Even when Ma put her foot down and insisted they make an honest living through coal, little changed. From coal mine to coal mine their wagon crossed the hills like a finger scraping the barrel’s last taste of sugar. Each new mine drew men with the promise of high wages, but those wages fell as more men arrived.
Both siblings attend school with children of other coal miners, but soon Sam leaves after the other students bully them for being Chinese. There’s something else Sam doesn’t like about school; she feels more at home doing physical work with her father. Ma dies in childbirth along with her stillborn baby boy and shortly after that Sam stops wearing dresses and cuts her hair. Sam is quick to fill the void of the lost brother.
Where’s my girl? Ba said, looking round the shack at the end of the day. Sam hid quiet as Ba searched, playing a game that was theirs alone. Finally Ba roared, Where’s my boy? Sam leapt up. Here I am. Ba tickled Sam till tears sprang to Sam’s eyes.
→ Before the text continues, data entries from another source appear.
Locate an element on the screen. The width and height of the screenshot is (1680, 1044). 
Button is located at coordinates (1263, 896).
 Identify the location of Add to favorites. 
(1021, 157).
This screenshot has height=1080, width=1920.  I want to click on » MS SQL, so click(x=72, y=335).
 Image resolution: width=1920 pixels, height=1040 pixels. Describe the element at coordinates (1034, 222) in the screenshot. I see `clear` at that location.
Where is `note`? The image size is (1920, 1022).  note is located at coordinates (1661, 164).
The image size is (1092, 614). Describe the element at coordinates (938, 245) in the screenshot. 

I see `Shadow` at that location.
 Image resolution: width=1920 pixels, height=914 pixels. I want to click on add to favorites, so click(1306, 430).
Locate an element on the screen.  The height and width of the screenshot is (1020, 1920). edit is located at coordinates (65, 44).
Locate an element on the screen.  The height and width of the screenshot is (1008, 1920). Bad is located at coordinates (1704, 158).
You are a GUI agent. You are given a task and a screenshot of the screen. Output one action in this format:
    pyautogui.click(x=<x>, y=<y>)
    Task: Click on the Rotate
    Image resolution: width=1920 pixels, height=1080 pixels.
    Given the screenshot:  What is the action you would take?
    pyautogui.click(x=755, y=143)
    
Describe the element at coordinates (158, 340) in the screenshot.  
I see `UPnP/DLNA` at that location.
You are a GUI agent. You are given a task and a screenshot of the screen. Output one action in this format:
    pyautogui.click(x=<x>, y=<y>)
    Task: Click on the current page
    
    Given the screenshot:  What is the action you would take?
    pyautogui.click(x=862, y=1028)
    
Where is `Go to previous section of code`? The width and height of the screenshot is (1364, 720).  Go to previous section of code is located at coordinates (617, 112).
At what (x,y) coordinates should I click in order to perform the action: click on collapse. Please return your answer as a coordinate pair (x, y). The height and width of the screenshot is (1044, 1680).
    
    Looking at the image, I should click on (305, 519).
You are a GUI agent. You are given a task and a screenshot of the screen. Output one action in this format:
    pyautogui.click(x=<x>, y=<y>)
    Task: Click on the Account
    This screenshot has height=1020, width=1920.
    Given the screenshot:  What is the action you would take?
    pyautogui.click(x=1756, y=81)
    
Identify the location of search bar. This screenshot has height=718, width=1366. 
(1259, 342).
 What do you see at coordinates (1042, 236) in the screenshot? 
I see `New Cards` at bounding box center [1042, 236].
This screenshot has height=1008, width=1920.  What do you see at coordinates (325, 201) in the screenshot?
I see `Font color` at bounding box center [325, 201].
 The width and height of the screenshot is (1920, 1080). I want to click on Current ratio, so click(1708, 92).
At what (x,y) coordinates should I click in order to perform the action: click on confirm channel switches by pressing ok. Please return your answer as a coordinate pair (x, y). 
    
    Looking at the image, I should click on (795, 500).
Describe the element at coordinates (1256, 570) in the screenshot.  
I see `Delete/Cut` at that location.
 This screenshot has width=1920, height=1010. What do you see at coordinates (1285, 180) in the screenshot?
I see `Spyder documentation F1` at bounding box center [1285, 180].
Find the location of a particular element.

Apart from that, Sam quit crying.
Lucy and Sam aren’t even teenagers when Ba dies, leaving them orphaned, on their own in the rural West, with little to live on. The siblings’ fate is sealed by their gender: there aren’t many options for teenage girls in the Wild West, especially when they look different from almost everyone else and one is transgender.
Somewhat disconcertingly, Zhang interpolates what she calls “pidgin Mandarin”—rendered in an anachronistic 20th-century pinyin—into the dialogue. If Lucy, Sam and Ma spoke Mandarin, they would be most unusual, since most of the 19th-century immigrants hailed from southern China and spoke, more than anything else, Cantonese. This matters—especially to the Cantonese, especially now.
It’s nonetheless a heartbreaking story, and a very necessary one that’s long overdue.